A classic example of a major end-use industry for many chemicals and polymers where this so evidently applies is autos – as we discussed yesterday.
And for one particular grade of polymer that goes into autos – impact copolymer polypropylene (PP) – concerns are building over whether new investments could amount to over-investments. Impact copolymer PP is used as the base material for producing filled and reinforced compounds for many automotive structural applications.
“Overseas producers have been building a great deal of both resin capacity and compounding capacity to serve China’s auto markets,” an industry source told the blog.
“A lot of these investments are in ‘value-added’ impact copolymer PP and I worry that, because autos growth has slowed down in China, the market might not be there for all this capacity.”
Several companies have already expanded – or plan to expand – their PP compounding capacities in China in order to serve the local autos market. Companies involved in this sector include Borouge, SABIC, LyondellBasell and Mitsui Chemicals.
But an industry observer felt that a lot more questions have to be answered before pressing the panic button.
For example, he said that:
- Investors and other industry observers need to take a close look at China’s impact copolymer import volumes, which we intend to do.

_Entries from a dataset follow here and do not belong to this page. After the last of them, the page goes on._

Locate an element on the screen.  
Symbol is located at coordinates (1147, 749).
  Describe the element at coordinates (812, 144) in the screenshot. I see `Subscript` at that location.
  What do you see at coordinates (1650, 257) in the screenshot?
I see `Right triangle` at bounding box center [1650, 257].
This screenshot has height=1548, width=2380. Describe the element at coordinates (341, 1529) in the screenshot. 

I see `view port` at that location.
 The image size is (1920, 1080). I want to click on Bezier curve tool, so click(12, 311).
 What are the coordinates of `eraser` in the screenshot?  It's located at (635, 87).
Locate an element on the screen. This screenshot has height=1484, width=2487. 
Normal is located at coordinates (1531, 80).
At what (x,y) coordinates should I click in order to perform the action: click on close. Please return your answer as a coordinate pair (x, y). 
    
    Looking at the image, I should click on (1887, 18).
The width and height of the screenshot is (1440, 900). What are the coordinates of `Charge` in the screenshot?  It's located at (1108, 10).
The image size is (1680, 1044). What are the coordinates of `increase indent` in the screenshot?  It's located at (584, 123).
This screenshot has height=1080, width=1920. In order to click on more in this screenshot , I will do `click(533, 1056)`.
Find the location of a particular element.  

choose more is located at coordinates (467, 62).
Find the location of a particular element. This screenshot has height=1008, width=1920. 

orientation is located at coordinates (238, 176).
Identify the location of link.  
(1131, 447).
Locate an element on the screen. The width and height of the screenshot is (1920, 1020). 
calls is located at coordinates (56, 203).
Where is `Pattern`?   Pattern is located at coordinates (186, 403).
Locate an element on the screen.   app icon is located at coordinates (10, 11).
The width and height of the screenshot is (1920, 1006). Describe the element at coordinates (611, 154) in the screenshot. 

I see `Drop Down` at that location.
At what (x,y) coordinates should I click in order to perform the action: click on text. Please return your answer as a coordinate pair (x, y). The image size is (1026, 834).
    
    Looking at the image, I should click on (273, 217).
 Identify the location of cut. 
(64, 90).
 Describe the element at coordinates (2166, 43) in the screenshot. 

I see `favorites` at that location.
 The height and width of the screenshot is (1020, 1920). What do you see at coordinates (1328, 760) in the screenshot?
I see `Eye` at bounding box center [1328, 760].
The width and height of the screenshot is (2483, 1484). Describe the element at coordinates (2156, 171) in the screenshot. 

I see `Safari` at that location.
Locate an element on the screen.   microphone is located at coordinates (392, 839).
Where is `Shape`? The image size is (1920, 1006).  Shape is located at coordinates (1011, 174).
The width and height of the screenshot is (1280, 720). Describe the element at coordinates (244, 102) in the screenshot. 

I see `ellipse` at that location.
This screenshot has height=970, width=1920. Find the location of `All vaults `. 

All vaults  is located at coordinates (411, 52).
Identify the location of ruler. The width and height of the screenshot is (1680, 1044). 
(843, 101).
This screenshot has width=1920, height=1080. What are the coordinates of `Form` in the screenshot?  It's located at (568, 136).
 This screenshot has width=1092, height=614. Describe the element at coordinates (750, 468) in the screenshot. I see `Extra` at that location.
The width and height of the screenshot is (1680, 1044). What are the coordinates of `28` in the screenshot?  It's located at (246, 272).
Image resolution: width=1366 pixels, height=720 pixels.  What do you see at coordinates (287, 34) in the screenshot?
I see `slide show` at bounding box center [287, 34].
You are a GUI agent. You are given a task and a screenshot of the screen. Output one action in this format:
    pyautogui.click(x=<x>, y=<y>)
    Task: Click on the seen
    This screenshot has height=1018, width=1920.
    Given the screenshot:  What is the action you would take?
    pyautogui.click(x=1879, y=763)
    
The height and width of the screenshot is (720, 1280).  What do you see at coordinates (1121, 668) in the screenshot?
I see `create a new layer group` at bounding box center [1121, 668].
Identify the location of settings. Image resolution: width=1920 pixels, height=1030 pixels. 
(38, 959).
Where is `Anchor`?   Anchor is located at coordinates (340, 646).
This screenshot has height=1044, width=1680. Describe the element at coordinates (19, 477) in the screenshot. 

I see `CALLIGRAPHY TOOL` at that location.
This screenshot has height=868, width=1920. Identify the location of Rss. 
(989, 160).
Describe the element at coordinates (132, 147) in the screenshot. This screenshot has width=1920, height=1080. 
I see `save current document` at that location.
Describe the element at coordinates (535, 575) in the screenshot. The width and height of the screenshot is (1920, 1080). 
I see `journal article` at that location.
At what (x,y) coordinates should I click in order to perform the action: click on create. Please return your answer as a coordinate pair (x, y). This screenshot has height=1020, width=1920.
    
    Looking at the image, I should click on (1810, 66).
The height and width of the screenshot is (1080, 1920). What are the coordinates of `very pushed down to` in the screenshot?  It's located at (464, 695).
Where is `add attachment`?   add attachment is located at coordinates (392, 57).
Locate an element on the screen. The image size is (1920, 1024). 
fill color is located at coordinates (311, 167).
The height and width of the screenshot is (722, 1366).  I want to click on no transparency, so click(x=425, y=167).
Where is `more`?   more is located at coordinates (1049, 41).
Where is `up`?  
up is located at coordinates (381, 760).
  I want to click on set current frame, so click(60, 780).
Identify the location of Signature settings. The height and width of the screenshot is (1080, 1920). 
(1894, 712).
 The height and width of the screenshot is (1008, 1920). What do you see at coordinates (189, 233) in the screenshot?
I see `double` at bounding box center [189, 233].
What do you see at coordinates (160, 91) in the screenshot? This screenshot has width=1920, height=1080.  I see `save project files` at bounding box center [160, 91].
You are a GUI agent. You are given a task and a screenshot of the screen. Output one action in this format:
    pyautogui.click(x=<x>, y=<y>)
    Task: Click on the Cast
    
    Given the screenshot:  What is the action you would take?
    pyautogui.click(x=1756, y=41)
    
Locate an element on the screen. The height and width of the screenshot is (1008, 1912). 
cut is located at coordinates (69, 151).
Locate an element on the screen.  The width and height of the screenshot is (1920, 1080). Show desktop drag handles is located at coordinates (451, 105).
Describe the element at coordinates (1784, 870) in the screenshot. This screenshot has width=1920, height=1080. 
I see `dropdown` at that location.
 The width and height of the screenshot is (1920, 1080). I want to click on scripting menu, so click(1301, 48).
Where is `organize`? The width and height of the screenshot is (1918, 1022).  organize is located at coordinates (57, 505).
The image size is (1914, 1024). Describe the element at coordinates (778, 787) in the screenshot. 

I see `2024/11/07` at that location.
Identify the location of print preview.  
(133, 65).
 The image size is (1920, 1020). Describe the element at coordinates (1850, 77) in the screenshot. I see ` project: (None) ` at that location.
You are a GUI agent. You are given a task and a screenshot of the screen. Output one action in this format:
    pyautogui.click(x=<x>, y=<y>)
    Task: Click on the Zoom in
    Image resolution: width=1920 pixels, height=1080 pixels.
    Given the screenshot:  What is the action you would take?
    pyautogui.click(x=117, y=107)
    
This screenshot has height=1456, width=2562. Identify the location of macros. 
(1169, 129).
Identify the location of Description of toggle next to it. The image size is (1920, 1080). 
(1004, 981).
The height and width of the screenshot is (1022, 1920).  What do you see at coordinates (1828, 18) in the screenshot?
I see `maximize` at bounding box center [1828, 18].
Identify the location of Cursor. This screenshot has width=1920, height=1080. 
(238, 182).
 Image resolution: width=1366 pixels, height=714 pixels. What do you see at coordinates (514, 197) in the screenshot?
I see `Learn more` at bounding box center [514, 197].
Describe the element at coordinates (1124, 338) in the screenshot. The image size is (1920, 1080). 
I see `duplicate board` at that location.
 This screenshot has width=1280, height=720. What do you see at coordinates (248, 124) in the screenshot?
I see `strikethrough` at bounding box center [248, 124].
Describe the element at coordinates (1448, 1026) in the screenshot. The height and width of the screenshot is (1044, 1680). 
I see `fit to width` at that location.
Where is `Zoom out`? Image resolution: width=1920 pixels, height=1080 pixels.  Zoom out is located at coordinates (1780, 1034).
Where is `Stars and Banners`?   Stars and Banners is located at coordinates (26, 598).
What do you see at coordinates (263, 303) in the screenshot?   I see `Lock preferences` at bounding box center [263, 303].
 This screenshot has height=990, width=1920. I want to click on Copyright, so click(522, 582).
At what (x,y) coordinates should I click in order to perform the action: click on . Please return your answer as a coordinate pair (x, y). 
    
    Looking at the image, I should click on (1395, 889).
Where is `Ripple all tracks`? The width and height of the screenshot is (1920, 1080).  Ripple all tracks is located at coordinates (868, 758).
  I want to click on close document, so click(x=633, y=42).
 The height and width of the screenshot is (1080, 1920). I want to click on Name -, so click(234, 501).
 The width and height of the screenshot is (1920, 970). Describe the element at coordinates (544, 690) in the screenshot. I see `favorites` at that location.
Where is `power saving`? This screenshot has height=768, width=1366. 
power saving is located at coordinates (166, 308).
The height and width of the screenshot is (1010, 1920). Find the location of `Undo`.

It could be that new compounding capacity will merely be replacing imports.
- Because of quality issues, the foreign auto manufacturers will often only buy from overseas PP producers with the right impact copolymer technologies, as local suppliers cannot meet specifications of GM, Honda etc. This particular polymers markets might therefore be shielded from low-cost local competition.
- And given that companies such as Volkswagen are significantly increasing their production capacities in China, this could mean a lot more “captive demand” for the overseas PP producers.
But the observer added that China’s auto market had become a lot more complex resulting in, obviously, a lot more potential outcomes.
Impact copolymer PP might, for instance. still be dragged into the “race to the bottom” as automakers seek to lower costs to capture the only market that will see strong growth in China in the future: The one for cars that sell at around $3,000 a time.
This could involve automakers lowering the PP compound specifications for future models made in China and demanding lower prices from their suppliers, leading to lower margins.
This might entail using less impact modifiers during compounding, which would, of course, weaken the performance of the final product.
“Ten to 20% of modifiers – polyolefin elastomers – are normally added in the compounding process, but cost pressures might result in this being lowered to 5-10%,” said the observer.
There is another complication, however. European automakers tend to use greater volumes of polycarbonate (PC)/acrylonitrile butadiene styrene (ABS) compounds, instead of impact copolymer PP, for their higher-end models.
These compounds are more expensive than PP – and so a greater focus on costs might actually stimulate demand for high-specification impact copolymer PP.